**Required action:**
In the entries below, find each line with the word "layer" and return it.

**Supplied material:**
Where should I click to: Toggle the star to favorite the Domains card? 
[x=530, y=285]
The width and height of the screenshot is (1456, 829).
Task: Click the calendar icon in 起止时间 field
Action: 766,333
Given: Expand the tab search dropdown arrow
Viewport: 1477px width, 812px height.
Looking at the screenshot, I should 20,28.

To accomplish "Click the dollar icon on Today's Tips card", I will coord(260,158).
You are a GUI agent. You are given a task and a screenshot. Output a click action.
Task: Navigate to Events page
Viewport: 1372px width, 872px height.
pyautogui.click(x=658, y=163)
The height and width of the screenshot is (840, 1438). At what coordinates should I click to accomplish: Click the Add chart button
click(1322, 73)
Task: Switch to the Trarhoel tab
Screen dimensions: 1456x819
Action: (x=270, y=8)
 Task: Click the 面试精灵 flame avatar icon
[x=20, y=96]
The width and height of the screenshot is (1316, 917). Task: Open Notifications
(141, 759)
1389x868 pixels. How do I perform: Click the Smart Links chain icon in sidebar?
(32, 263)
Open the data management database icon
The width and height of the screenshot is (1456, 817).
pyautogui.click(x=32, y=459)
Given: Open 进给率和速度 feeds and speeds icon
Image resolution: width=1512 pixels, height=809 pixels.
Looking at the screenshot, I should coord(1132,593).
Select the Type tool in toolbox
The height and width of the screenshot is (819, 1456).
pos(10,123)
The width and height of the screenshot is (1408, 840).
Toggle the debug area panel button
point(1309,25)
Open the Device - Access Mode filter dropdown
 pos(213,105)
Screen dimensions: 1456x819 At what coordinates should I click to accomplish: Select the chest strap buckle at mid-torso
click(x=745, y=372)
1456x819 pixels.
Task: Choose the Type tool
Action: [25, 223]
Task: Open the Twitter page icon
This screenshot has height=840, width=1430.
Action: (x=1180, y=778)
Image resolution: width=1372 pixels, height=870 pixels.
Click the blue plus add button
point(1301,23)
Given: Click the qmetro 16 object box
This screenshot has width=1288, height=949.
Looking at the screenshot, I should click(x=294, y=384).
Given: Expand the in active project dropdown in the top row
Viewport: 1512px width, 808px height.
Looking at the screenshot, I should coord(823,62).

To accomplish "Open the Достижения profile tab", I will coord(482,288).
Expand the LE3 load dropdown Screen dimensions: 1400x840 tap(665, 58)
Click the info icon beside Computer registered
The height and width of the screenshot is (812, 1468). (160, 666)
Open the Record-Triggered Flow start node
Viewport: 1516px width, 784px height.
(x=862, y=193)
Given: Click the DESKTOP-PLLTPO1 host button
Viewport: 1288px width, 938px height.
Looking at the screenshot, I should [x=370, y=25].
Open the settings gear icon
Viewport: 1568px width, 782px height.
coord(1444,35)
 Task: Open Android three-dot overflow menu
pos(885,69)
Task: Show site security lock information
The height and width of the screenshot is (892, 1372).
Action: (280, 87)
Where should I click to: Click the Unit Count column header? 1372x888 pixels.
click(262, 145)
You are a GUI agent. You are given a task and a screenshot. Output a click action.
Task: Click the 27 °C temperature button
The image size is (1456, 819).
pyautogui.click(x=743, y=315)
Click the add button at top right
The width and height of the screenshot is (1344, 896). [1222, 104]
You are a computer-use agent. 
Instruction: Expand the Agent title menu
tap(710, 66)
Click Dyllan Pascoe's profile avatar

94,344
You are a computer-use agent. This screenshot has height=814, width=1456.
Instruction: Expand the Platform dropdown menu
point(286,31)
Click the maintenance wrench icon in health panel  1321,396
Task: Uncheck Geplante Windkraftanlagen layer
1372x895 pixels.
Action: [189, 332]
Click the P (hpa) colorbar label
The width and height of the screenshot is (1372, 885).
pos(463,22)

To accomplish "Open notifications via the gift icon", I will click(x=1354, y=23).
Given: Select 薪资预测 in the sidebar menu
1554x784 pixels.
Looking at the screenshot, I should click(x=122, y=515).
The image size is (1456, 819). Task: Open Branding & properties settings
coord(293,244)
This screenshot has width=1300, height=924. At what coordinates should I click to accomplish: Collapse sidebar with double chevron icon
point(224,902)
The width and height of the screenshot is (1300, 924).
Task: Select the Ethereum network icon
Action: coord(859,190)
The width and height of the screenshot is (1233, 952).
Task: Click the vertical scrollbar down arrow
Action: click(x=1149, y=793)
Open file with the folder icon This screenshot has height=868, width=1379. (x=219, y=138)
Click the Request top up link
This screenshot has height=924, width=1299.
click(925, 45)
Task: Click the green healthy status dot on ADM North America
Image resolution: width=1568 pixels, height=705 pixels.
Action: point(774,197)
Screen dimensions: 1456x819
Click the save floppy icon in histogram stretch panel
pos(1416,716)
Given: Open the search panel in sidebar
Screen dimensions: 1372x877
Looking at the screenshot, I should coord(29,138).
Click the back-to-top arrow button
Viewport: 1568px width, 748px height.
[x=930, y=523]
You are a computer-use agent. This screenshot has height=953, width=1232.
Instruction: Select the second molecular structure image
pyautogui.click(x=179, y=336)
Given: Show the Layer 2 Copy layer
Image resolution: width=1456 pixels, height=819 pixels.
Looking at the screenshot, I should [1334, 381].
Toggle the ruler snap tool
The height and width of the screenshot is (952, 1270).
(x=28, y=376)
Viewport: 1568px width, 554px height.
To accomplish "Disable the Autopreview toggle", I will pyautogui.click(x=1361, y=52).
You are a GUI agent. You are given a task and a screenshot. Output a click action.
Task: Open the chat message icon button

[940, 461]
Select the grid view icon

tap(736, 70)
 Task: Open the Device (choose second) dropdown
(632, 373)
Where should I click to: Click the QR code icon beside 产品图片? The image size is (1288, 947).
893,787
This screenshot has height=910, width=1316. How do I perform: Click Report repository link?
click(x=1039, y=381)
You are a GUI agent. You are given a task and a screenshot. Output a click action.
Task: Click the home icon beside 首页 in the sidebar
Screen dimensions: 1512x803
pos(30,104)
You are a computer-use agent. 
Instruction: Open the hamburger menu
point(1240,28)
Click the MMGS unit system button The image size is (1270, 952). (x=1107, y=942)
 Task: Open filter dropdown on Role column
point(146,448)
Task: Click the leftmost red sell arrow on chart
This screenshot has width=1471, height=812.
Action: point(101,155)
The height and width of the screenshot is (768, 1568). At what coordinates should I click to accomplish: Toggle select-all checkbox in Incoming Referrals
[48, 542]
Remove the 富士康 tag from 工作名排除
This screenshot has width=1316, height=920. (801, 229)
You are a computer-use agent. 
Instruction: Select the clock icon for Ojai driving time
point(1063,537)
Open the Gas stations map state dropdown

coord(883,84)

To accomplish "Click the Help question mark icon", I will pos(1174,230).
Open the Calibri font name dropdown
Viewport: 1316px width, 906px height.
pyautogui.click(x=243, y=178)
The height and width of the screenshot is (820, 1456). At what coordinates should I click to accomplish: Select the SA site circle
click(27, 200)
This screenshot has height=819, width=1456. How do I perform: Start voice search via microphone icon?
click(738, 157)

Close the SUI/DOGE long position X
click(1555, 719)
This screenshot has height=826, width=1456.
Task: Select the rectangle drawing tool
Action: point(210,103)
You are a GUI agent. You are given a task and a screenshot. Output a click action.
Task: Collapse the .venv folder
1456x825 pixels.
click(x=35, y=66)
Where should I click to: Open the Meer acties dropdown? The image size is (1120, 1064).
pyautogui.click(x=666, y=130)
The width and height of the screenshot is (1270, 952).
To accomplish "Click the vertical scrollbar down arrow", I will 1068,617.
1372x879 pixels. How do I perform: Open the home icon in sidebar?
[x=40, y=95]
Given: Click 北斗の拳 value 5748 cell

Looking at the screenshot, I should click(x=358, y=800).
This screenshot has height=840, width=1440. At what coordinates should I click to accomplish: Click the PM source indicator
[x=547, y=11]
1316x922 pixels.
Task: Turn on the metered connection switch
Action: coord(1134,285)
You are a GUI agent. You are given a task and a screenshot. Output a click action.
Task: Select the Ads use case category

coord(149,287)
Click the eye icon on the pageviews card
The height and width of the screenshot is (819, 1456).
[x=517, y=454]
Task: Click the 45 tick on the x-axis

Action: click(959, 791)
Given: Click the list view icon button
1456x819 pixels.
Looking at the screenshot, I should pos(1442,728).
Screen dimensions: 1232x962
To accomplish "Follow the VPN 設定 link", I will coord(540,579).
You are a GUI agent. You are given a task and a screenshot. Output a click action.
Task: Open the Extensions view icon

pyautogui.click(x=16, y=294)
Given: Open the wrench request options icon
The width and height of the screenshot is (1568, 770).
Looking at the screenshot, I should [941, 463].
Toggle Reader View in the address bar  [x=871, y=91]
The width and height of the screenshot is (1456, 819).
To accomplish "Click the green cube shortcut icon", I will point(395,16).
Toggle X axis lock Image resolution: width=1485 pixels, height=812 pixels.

**Result of this task:**
Task: Uncheck Geplante Windkraftanlagen layer
Given: Show the Layer 2 Copy layer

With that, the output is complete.